TDeath has been on my mind in the past weeks, as I’ve had four different friends all lose a parent or grandparent. Usually such moments set me thinking on my own mortality or the fact that my parents are getting older. I especially get concerned about my mother, who’s been in poor health my whole life. But in these past weeks, I’ve been haunted by something that happened to me when I was a kindergarten student.
When I was a little boy, I used to cry if a teacher ever threatened to keep me after school. It took a lot of remembering (and a bit of therapy) to uncover why this upset me so much.
My mom had gone into the hospital when I was five or six. I remember being disappointed when she wasn’t there to greet me at the corner when I came home from school. Somehow my sister just wasn’t a fair substitute for Mom. But my Dad reassured me that she was coming back home and she did.
Then one day, after my mom had been home from a recent hospital stay, I walked home from school in a large crowd of other kids. There was a bit of pushing and shoving, and somehow I didn’t see my mom and she didn’t see me as I crossed the street and slipped right passed her. I wondered, “Where could she be?” But I wasn’t worried. Instead, I was excited. Here I was walking home all by myself. Mom was going to be proud. Her boy had walked home all by himself.
My excitement ceased when I got to the apartment door and there was no answer. Again I knocked. Nobody home. Now I wailed and cried. I thought maybe my mom had gone back to the hospital and was very sick, or worse….I thought that she had left me, that it was my fault that she was sick, and that my mom didn’t care about me anymore.
At that moment, for the first time I contemplated the possibility of life without Mom, and it felt excruciating.
To make a long story short, some neighbors found me and walked me back up to the corner where my mom was still waiting for me. We met in an embrace and, although I was mad at her for missing me, some milk and cookies quickly dissipated my anger.

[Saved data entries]
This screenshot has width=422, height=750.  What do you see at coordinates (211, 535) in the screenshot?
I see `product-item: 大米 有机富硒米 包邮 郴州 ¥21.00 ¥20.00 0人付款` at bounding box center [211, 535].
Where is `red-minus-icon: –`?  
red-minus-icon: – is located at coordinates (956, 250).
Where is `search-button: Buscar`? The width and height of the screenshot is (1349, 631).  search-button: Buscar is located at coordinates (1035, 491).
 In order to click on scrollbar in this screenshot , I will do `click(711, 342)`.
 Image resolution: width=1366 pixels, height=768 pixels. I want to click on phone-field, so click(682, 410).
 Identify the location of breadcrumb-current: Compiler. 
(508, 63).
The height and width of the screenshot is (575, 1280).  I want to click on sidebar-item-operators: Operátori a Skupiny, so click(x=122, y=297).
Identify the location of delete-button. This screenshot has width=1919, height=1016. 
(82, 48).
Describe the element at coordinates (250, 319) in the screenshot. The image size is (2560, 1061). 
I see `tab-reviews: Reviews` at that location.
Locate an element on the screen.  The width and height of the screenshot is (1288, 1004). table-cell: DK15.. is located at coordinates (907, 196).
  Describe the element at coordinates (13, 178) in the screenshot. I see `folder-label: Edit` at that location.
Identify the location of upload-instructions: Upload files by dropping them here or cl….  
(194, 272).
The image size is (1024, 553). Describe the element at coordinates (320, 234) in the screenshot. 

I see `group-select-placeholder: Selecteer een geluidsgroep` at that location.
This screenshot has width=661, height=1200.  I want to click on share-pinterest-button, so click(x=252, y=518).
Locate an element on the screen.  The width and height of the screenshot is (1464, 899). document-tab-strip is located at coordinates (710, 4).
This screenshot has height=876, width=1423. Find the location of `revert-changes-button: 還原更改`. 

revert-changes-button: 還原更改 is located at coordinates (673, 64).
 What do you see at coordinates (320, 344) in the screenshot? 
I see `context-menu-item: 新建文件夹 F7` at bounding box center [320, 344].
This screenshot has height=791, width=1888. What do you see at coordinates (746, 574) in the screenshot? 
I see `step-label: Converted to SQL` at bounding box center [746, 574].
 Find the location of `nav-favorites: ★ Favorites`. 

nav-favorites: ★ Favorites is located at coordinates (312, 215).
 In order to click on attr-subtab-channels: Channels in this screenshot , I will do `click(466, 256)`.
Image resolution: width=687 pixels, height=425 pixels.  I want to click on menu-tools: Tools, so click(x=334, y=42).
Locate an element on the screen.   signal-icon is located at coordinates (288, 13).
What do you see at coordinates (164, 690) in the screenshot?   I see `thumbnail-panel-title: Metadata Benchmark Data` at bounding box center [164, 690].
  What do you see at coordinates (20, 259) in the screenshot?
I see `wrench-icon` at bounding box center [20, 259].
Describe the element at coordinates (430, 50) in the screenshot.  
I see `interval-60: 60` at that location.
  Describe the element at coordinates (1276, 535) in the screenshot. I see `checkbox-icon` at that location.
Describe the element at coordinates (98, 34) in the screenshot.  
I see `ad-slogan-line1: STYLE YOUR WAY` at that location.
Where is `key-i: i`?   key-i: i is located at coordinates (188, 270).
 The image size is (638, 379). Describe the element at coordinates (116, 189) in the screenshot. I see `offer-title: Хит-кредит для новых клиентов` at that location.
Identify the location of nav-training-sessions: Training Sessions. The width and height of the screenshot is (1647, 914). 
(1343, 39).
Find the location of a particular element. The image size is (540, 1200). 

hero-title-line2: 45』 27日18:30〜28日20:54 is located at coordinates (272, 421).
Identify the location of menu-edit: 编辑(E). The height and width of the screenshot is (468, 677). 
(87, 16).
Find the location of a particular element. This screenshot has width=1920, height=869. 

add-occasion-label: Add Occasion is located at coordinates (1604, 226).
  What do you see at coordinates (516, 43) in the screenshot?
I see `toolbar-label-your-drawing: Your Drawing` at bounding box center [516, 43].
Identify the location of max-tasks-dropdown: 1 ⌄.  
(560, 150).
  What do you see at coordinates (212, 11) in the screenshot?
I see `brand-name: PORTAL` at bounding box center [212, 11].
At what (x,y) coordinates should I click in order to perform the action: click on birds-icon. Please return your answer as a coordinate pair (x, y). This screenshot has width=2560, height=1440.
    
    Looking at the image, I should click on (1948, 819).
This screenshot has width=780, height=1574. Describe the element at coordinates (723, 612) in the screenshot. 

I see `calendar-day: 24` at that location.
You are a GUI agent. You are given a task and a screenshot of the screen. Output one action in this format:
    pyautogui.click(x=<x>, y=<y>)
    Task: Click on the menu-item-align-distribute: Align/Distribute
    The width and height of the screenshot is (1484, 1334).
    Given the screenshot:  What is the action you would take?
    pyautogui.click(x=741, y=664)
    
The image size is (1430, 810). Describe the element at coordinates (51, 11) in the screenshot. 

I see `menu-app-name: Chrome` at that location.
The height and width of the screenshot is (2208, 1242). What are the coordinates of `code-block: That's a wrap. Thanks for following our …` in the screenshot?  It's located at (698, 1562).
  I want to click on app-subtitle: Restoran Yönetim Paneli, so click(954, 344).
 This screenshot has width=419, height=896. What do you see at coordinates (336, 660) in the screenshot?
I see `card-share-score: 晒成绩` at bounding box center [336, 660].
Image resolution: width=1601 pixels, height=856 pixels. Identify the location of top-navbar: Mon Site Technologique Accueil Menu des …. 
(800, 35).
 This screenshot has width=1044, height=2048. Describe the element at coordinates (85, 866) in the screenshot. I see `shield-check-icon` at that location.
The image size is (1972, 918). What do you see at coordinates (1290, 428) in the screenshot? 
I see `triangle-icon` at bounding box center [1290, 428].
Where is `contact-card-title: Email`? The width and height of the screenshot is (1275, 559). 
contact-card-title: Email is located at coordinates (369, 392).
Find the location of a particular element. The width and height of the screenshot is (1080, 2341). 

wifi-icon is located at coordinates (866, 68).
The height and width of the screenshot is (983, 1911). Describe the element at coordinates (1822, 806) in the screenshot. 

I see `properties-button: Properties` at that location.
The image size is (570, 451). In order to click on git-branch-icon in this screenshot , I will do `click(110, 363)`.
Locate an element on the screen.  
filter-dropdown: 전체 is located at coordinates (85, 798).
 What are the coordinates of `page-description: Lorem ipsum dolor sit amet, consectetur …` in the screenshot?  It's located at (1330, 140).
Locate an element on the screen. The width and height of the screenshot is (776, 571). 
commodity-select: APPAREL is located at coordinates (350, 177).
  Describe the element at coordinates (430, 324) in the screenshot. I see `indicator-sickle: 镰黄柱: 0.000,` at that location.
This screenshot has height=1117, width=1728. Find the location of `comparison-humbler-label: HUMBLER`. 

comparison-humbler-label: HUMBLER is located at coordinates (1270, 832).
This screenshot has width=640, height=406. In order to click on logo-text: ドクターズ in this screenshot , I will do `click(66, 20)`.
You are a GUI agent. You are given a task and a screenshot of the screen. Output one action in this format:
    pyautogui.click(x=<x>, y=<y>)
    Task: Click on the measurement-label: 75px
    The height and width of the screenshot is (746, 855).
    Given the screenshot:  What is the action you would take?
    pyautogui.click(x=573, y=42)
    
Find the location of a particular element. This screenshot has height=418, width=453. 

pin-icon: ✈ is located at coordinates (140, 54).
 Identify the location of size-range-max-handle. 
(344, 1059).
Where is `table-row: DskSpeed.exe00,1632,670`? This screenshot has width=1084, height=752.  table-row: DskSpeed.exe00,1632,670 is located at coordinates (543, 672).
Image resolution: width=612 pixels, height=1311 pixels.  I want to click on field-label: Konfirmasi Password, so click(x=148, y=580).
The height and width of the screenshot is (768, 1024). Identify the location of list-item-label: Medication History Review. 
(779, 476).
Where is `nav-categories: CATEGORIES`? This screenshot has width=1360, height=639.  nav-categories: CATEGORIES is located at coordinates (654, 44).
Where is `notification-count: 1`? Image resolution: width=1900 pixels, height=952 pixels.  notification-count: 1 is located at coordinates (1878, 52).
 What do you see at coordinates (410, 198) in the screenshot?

COMPLETE THE FOLLOWING →
1. In the childhood recollection, list what the narrator thought had happened when nobody answered the apartment door.
2. Pick up the childhood recollection after its last sentence and keep it going.

REPLIES →
1.
- Mom had gone back to the hospital and was very sick, or worse.
- She had left the narrator.
- It was the narrator's fault that she was sick.
- Mom didn't care about the narrator anymore.

2.
So what does this have to do with Ash Wednesday?
It’s like a window on the afterlife. Hell is that state of worry and fear. It’s that feeling of being unable to rest, knowing that you’re separated from someone you love, someone that loves you unconditionally, a mother’s love. It’s the knowledge of never being able to see or feel or know that love again.
Heaven, on the contrary, is the great re-acquaintance. And it’s not just with those we loved in the earthly sense, our mothers and fathers and grandparents and friends who went before us, but our motherly creator as well. The Mother who I feel isn’t paying attention when we need her. The Mother who I want to be proud of me constantly when I secretly know that I don’t live up to all the expectations that she has. The Mother who is always overjoyed at finding me again even when I’m angry with her and filled with fear and sorrow. The Mother who embraces me as her own creation and who never leaves me even if I can’t see her.
his Ash Wednesday, as ashes are administered to the foreheads of many Christians, the words, “Turn away from sin, and be faithful to the Gospel,” are said by the priest or minister. These words remind me that God is always seeking to re-unite with me, always looking for me in the crowd. Sometimes I just speed on by in my own pride, forgetting about God altogether, concerned only with myself.
Lent is about making peace
with God and with those around me, a re-connecting that leads me to rebirth, growth. In Lent I grow more sensitive toward the hungry when I fast or abstain from meat. I remember that I am someone who has the option of eating or not eating that day.
Lent reminds me that I die a bit more each day. The ashes remind all of us not only of the dust we shall become, but also what we can become; stronger faith-filled people who constantly seek to be reconciled with their creator, to unite with God in the mess of our humanity. Today, I wear that sign of reunion proudly and enjoy the embrace from my motherly creator, even if I’m too busy to see her.